Tuesday, February 16th, 2010

UPDATE: According to the Daily NK, South Korea’s National Intelligence Service (NIS) claims $10 billion transfer is not likely:

The director of the NIS, Won Sei Hoon passed on the confirmation to a closed-door meeting of the Intelligence Committee of the National Assembly on Tuesday, after which members Chung Jin Suk of the Grand National Party and Park Young Sun of the Democratic Party revealed it to the press.

According to the two lawmakers, Won told the Committee, “Although North Korea is likely going around trying to invite 10 billion dollars of foreign investment, it seems that they have not attracted that much capital,” before predicting, “Unless the North solves the nuclear problem, it will be almost impossible to attract that much capital.”

He did add, however, “The Cabinet, Workers’ Party, military authorities and National Defense Commission have all seemingly been moving to try and obtain foreign capital. The appeasement attitude shown to the international community may be a part of their efforts to solve the problem of a lack of foreign currency.”

During the closed-doors meeting, Won also gave his opinion on a wide range of other issues pertaining to North Korea, including the inter-Korean dialogue and the truth of Kim Jong Il’s health status.

“It is not a deadlock situation because there is still dialogue,” Won said of the inter-Korean relationship.
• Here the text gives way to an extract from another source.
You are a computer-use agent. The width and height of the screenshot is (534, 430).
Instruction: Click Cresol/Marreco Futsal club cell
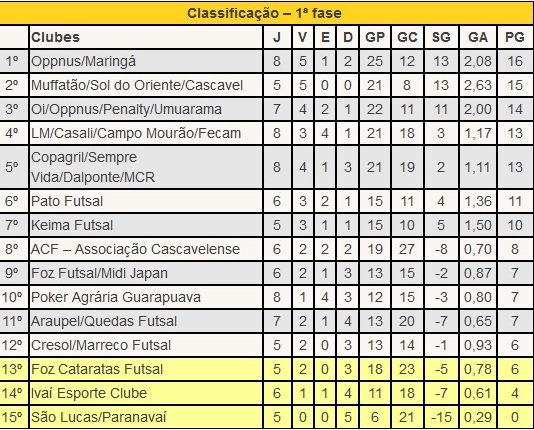click(146, 345)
However, “Since North Korea’s attitude has not changed yet; it will take more time to resume the tours of Mt. Geumgang and Kaesong.”

Commenting on Kim Jong Il’s probable health condition, Won revealed that Kim has been making an effort to appear healthy, for example by removing age spots on his face, but, “While he has been visiting industrial sites, he has expressed nervousness about current issues and economic problems, and has a sharpened temper. His tendency of relying on old acquaintances and family members has been increasing.”

However, “I believe there is zero possibility of a coup. For the time being, it seems that the North Korean leadership can control its domestic society.”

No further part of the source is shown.